I think the answer lies in some complicated sociological study. One that would be over my head. Maybe the Ken and Barbie lifestyles we seemingly want is turning out to be unfulfilling. Maybe the gap separating our professional lives from our personal lives is growing too large, forcing us to consume media like a drug, numbing the pain away. Or maybe collectively we’ve chosen careers that suck, have very little meaning, or worse, do social harm, and force us to seek out the next crisis.

But the data is in: distractions make us stupid. The cure = focus. Stanford University students did a fascinating study about the affects of media multitasking. The article states,

The researchers are still studying whether chronic media multitaskers are born with an inability to concentrate or are damaging their cognitive control by willingly taking in so much at once. But they’re convinced the minds of multitaskers are not working as well as they could.

“When they’re in situations where there are multiple sources of information coming from the external world or emerging out of memory, they’re not able to filter out what’s not relevant to their current goal,” said Wagner, an associate professor of psychology. “That failure to filter means they’re slowed down by that irrelevant information.”

So maybe it’s time to stop e-mailing if you’re following the game on TV, and rethink singing along with the radio if you’re reading the latest news online. By doing less, you might accomplish more.

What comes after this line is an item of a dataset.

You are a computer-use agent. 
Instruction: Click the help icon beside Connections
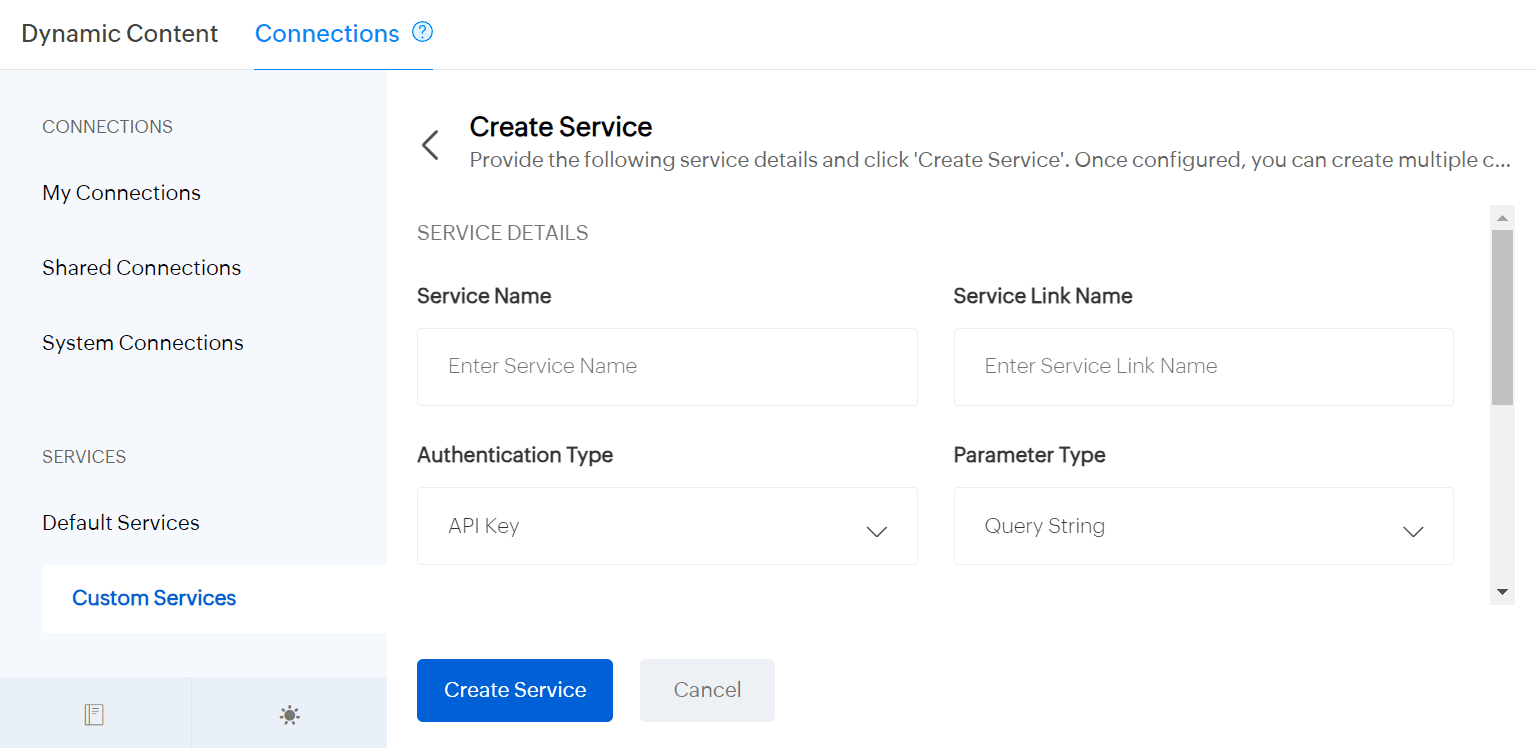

Translation: time to wake up and take ownership. We’re in the middle of an enormous paradigm shift in how businesses are formed and marketed. Today, anyone can source a product, build a website, put out remarkable ads on YouTube and compete with Procter and Gamble. But in the midst of all of this opportunity, we seem stuck with our noses in our blackberries with a “I’ll do something later” attitude. Meanwhile, we reach for the next crisis, the next season of Lost, our inbox…anything to distract us from carving out our spot in history.

So what’s the answer?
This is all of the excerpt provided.